The council’s decision has been criticised by the Local Government Ombudsman (LGO), who said putting up a young person in a guest house was ‘inappropriate’.
The LGO was called in to look at the case after being contacted by the mother of the unnamed lad. LCC has been asked to apologise to her for not involving her in the assessment’s of the boy’s needs and for its handling of her complaint.
The LGO said the teenager had complex behavioural, emotional and communication difficulties, used cannabis, and left the special school he had been attending in July 2013.
LCC put him in a B&B for five days, without carrying out a new needs assessment, when he was arrested and bailed by a court and had no relatives willing or able to take him in.
The LGO’s Dr Jane Martin, said: “Placing homeless young people in bed and breakfast accommodation, even in an emergency, breaches statutory guidance, which exists to ensure vulnerable young people are not left to cope unsupported and at risk of exploitation.”

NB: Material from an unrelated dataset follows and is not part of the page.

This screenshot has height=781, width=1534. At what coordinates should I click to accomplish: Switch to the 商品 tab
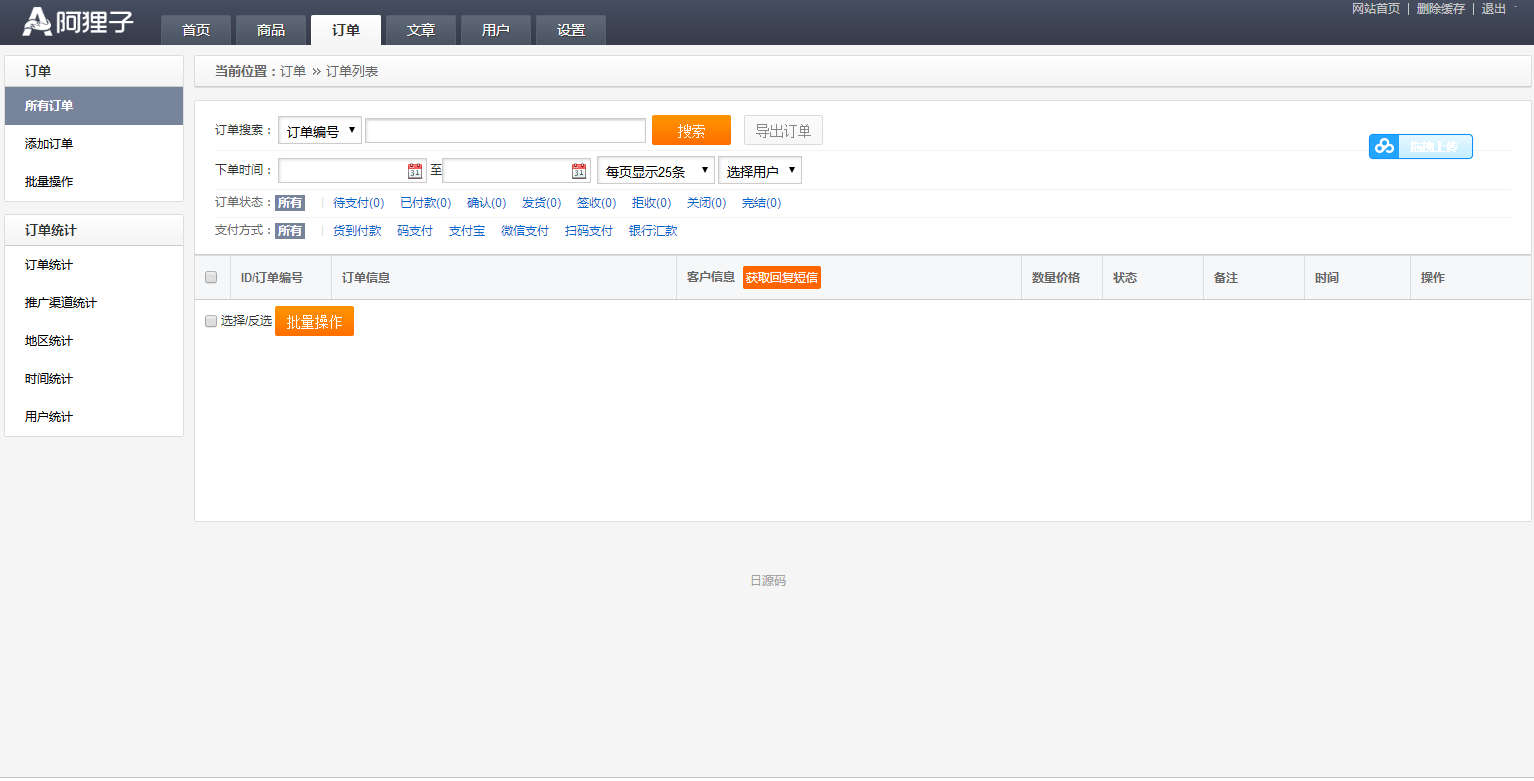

The LGO made a series of recommendations which the council has accepted. An LCC spokesman said: “When young people are in danger of becoming homeless we do all we can to ensure they are kept safe, including arranging temporary accommodation to keep them off the streets.
“Following on from the complaint, the LGO has recommended we review some of our processes. We have put together an action plan and are working with our partners to make the improvements they have suggested.”